(segue) Jagoda
(8 aprile 1937)
[Inizio scritto]
Intanto l'uomo di Stalin, quel
Jagoda che aveva il compito di «epurare» la Russia da
ogni contaminazione trozkista, sta per essere «epurato» a
sua volta e, prima ancora di essere collocato al muro, viene
sporcificato come ladrone e dissipatore, il che deve «edificare»
moltissimo i proletari che credevano ciecamente in lui quale
difensore integerrimo e spietato della «patria socialista».

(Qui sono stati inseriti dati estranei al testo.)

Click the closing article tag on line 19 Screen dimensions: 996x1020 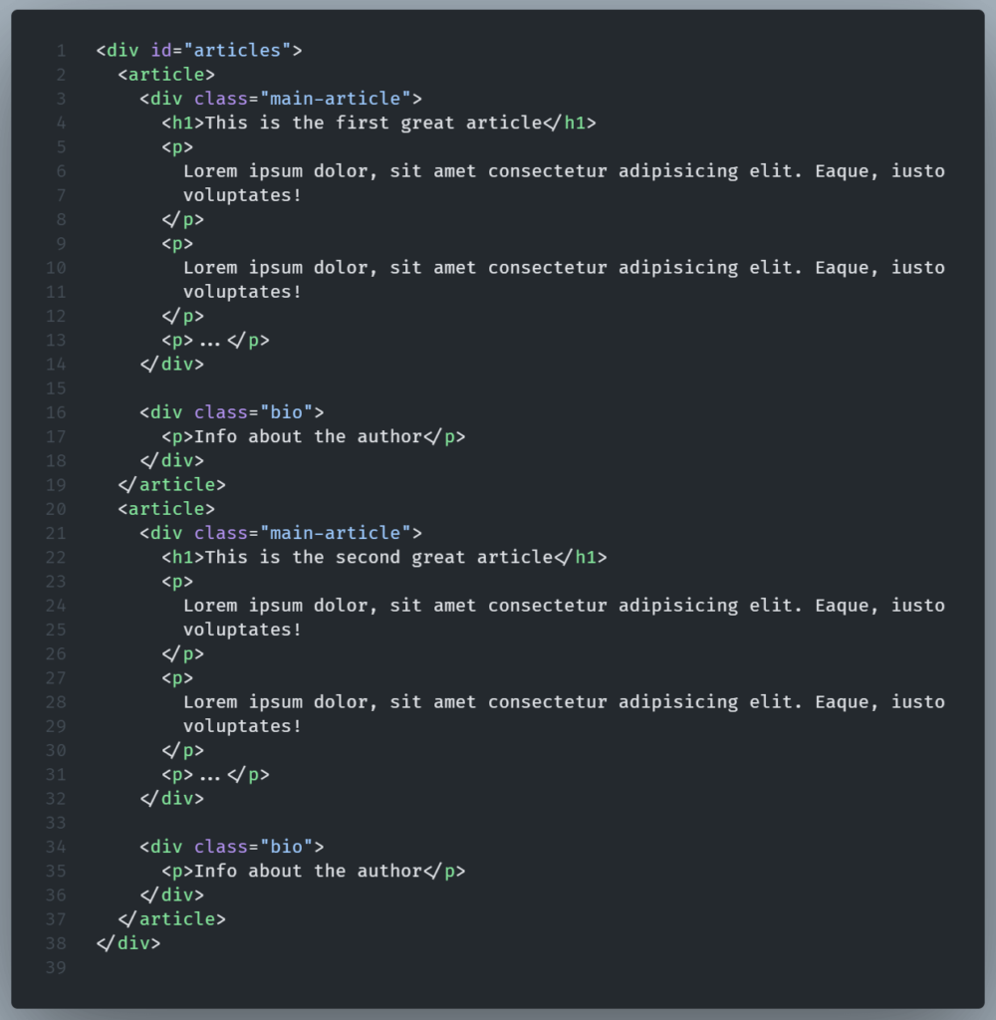click(171, 485)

Complotti, processi, condanne a
morte dei vecchi bolscevichi; collasso economico, miseria universale
e nera: questo è il bilancio ventennale di quel regime che
trova ancora, sempre più rari, ma sempre più cretini,
gli osservatori indulgenti nei paesi delle «grandi»
democrazie.
Il caso Jagoda, terzo della serie,
è un indice certo dello stato di avanzata disgregazione
interna della Russia.
No. La luce non viene da
quell'oriente. Di là giunge sempre più incalzante il
crepitio dei plotoni di esecuzione. Ora è la volta di Jagoda,
l'intimo amico di Lenin.
Nell'oltretomba, centomila russi
operai e contadini, fucilati in questi ultimi anni per suo ordine, lo
attendono con febbrile, legittima impazienza.